#### WORK REQUIRED
Starting from the line containing "Valoraciones (0) [tab] (200, 632)", give again every line through the end of the entries, word for word. Pictures stay out of the copy.
[TASK MATERIAL — start]
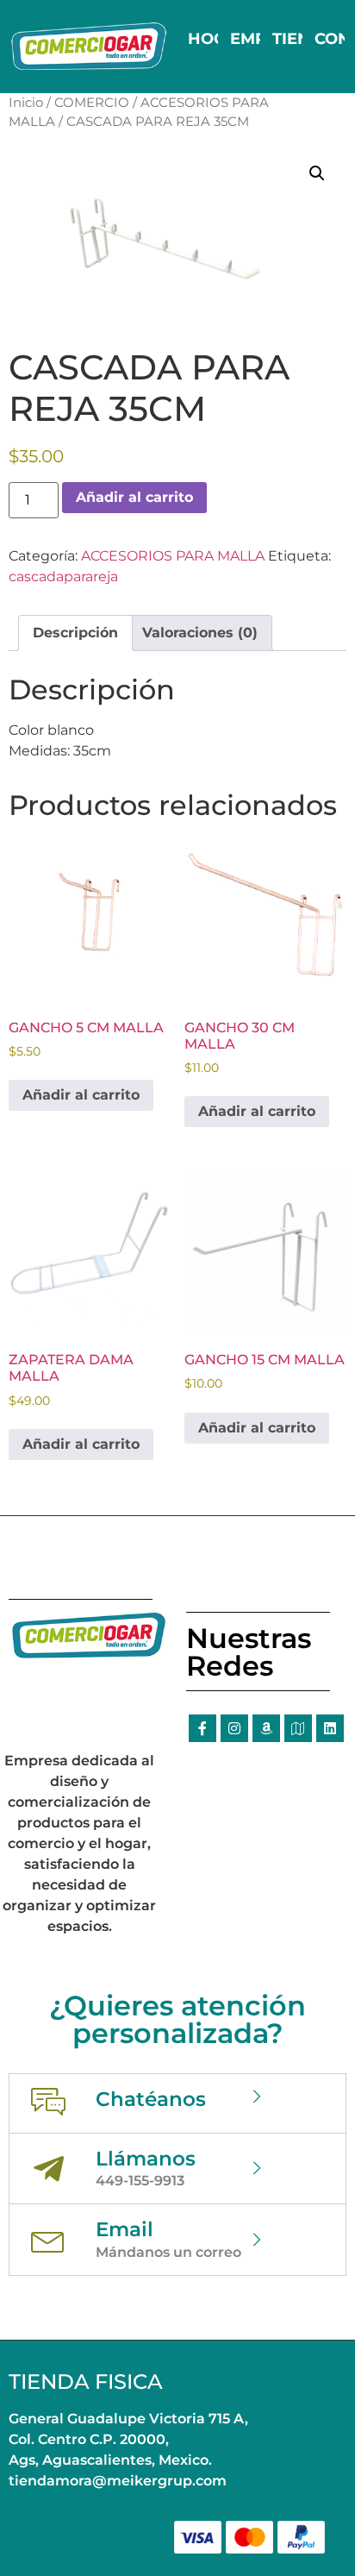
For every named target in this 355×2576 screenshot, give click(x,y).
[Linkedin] (330, 1728)
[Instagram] (234, 1728)
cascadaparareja (63, 576)
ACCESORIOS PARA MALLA (173, 556)
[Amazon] (266, 1728)
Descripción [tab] (75, 632)
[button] (317, 173)
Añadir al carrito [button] (81, 1095)
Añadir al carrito (134, 497)
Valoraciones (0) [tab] (200, 632)
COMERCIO (91, 102)
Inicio (26, 102)
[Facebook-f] (202, 1728)
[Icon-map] (298, 1728)
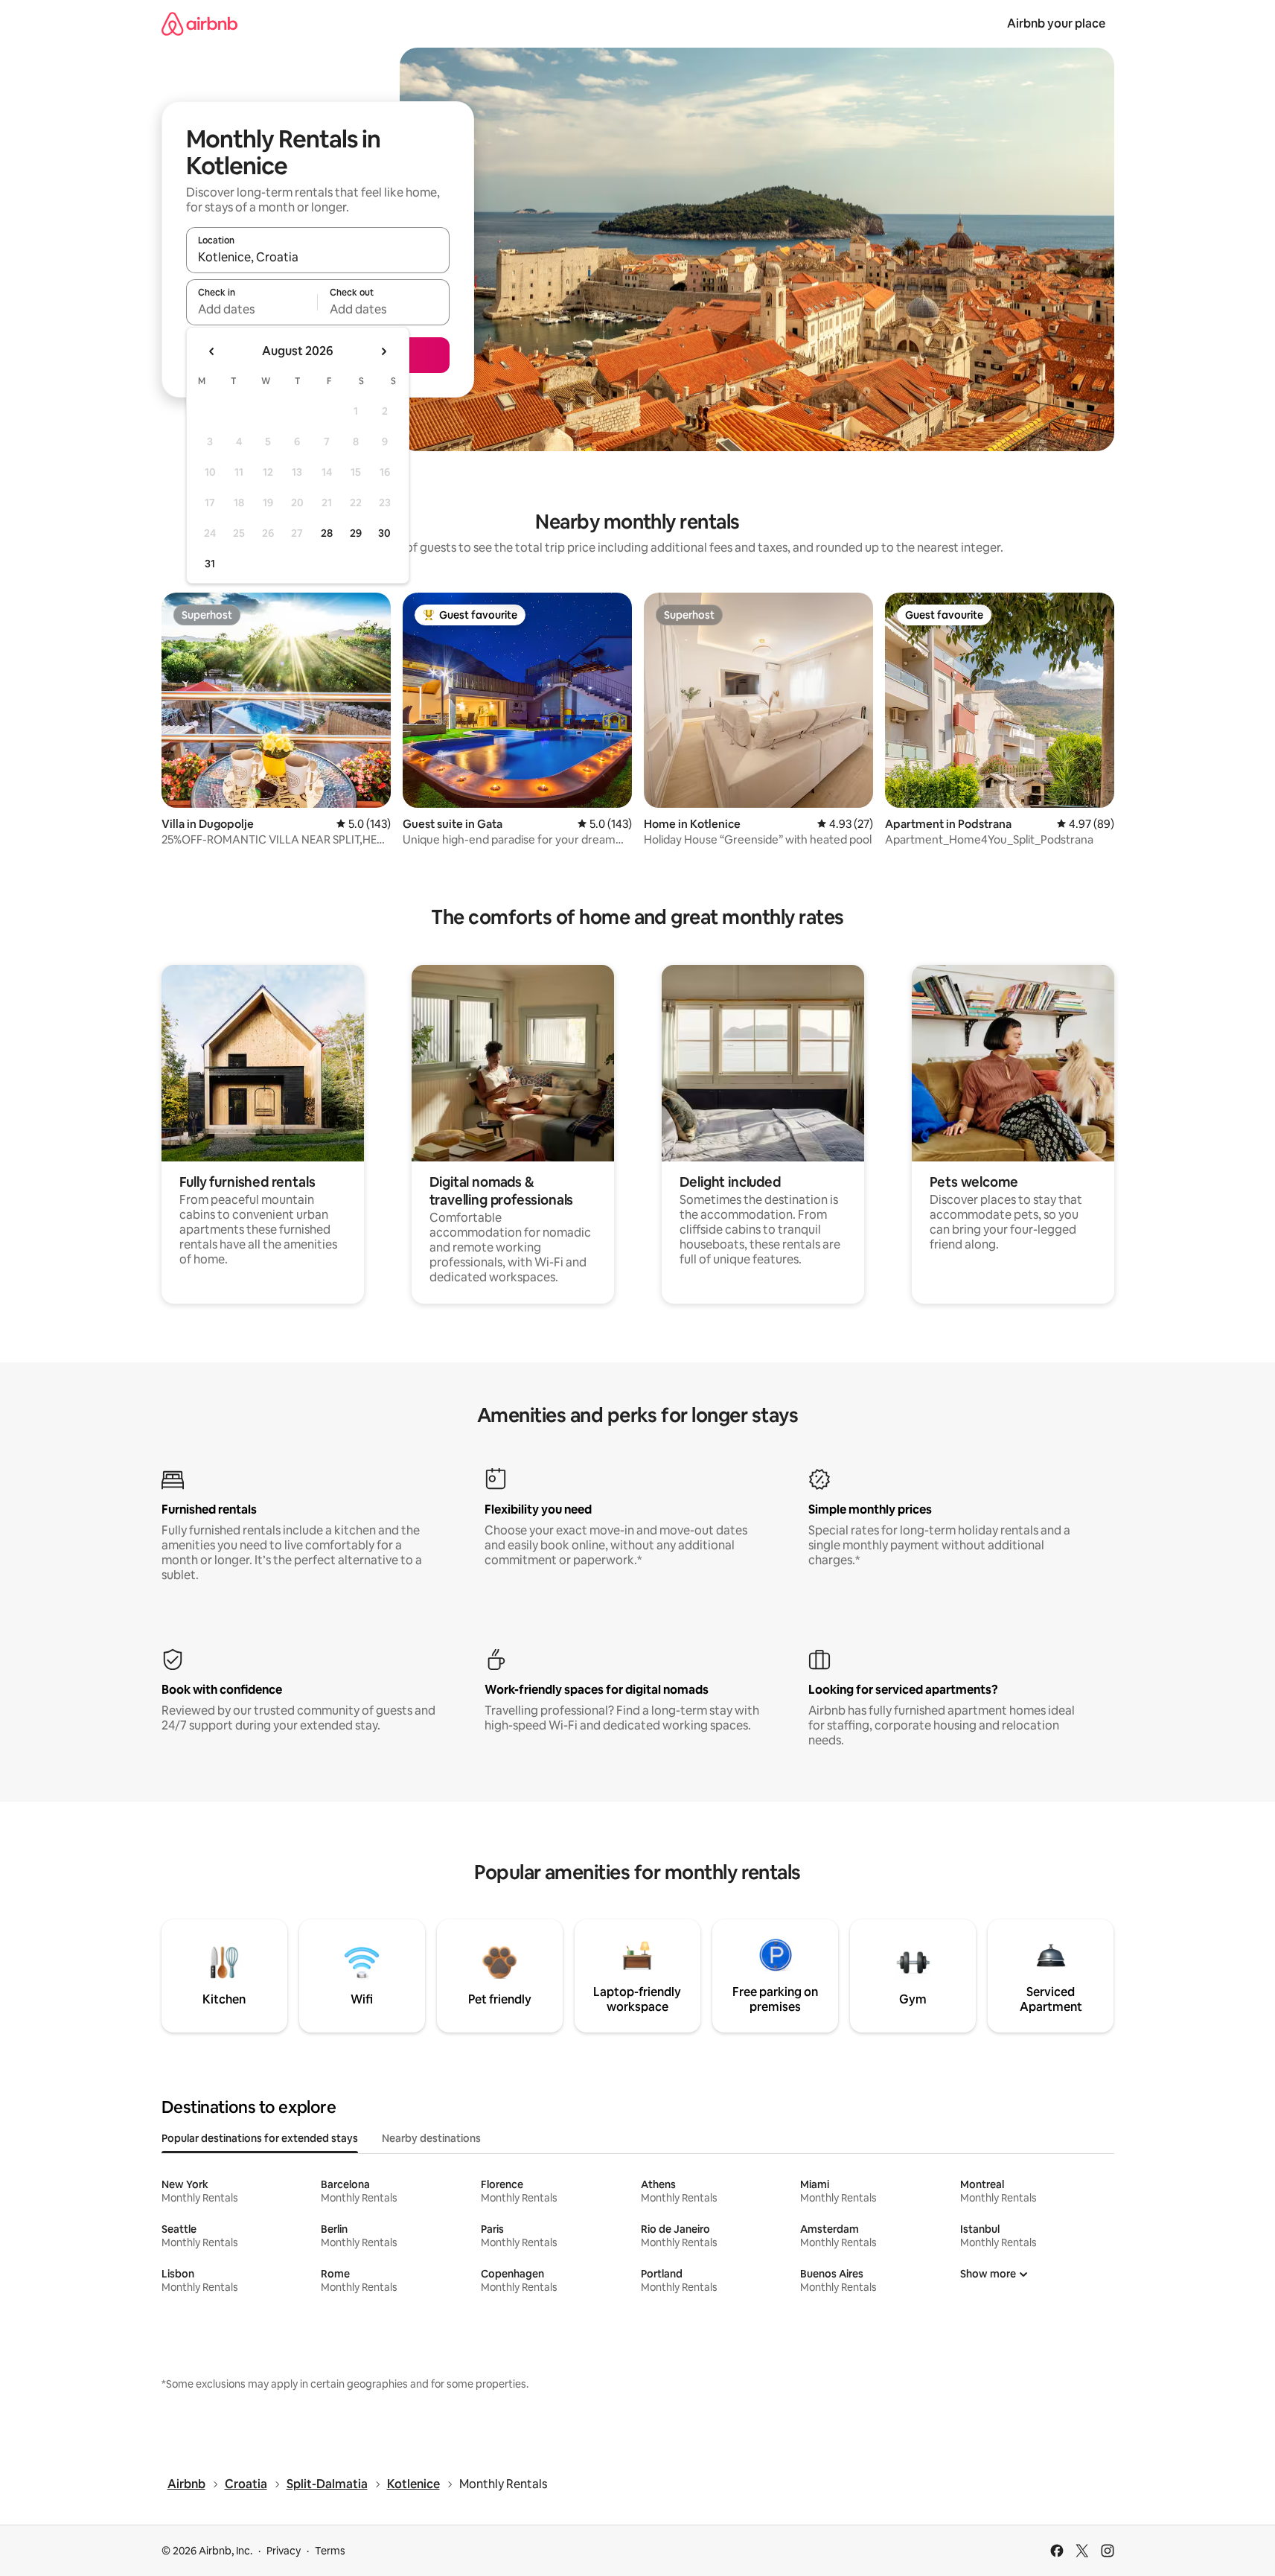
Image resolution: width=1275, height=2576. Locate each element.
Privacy (283, 2550)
[TASK MATERIAL — finish]
#### RESPONSE AREA
Valoraciones (0) [tab] (200, 632)
COMERCIO (91, 102)
Inicio (26, 102)
[Facebook-f] (202, 1728)
[Icon-map] (298, 1728)
Image resolution: width=1275, height=2576. Locate each element.
Privacy (283, 2550)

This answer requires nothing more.